Va chiarito in particolare che ISO 12944 è di per sé uno standard "di prestazioni e sistemi": stabilisce l'ambito di applicazione dell'abbinamento e lo spessore minimo del film, ma non prescrive direttamente la formulazione di un prodotto specifico. Questo è esattamente il motivo per cui, nella selezione ingegneristica, si dovrebbero combinare i TDS (Technical Data Sheet) dei prodotti specifici: lo standard fornisce il quadro, la scheda dati tecnici fornisce i parametri operativi.

III. Gruppo di standard per il trattamento superficiale e l'accettazione qualità dell'esecuzione

Oltre il 60% della vita del rivestimento dipende dalla qualità del trattamento superficiale: questo consenso ingegneristico si riflette pienamente nel sistema di standard. Il gruppo di standard correlati al trattamento superficiale include principalmente:

ISO 8501-1 "Preparazione delle superfici di acciaio prima dell'applicazione di rivestimenti — Valutazione visiva della pulizia superficiale", che definisce i gradi di sabbiatura come Sa1, Sa2, Sa2½ (ovvero Sa2.5), Sa3, nonché i gradi di pulizia manuale e con attrezzi motorizzati St2, St3. Tra questi, i progetti di forte anticorrosione richiedono generalmente il grado Sa2.5 (pulizia per getto molto accurata), ovvero la superficie dell'acciaio non presenta grassi, sporco, scaglie di ossidazione, ruggine e rivestimenti visibili, e qualsiasi residuo è solo una leggera macchiatura puntiforme o striata.

La serie ISO 8503 norma la rugosità superficiale (profilo) dopo la pulizia a getto, espressa comunemente con i parametri di rugosità Rz o valore G. Per gli abbinamenti epossidici convenzionali si usa una rugosità media (come Rz 40–80 micron o intervallo medio di G); una rugosità troppo bassa riduce l'adesione, troppo alta può causare spessore insufficiente alle creste d'onda.

La serie ISO 8502 riguarda sali solubili e inquinamento da polvere superficiale, ad esempio metodi di valutazione di sali di ferro solubili, cloruri, livelli di polvere.

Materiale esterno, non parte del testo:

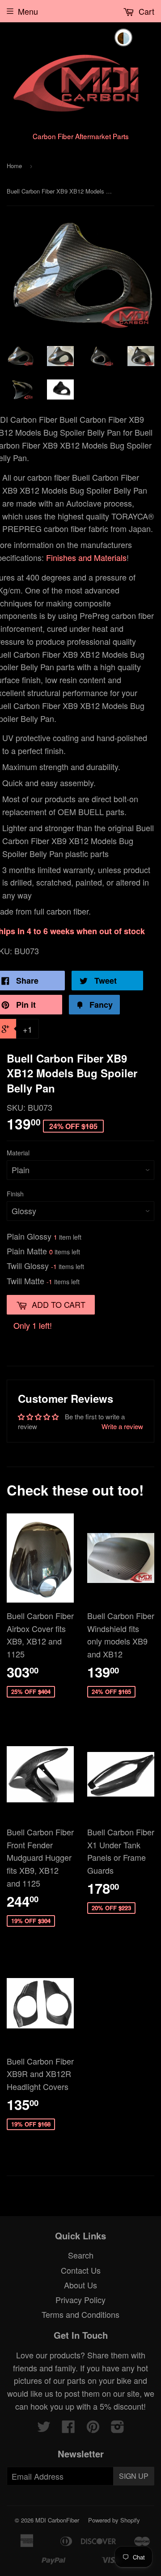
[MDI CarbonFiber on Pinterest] (93, 2428)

Nei progetti transmarini e costieri, il residuo di cloruri è una causa importante di formazione precoce di bolle nel rivestimento, perciò si richiede spesso, dopo la sabbiatura, di rilevare i sali solubili e mantenerli sotto una certa soglia (alcune specifiche richiedono ≤ 20–50 mg/m² in termini di NaCl, il limite specifico è secondo la specifica di progetto).

Il controllo dell'ambiente di verniciatura segue la "regola del punto di rugiada": la verniciatura è possibile solo quando la temperatura superficiale dell'acciaio è superiore al punto di rugiada di almeno 3℃ e l'umidità relativa è solitamente controllata al di sotto dell'85%, per evitare la formazione di film in presenza di rischio di condensa o ruggine di ritorno. Questo requisito è esplicitamente espresso in ISO 12944-7 / GB/T 30790.7 (tecnologia di verniciatura e gestione dell'esecuzione).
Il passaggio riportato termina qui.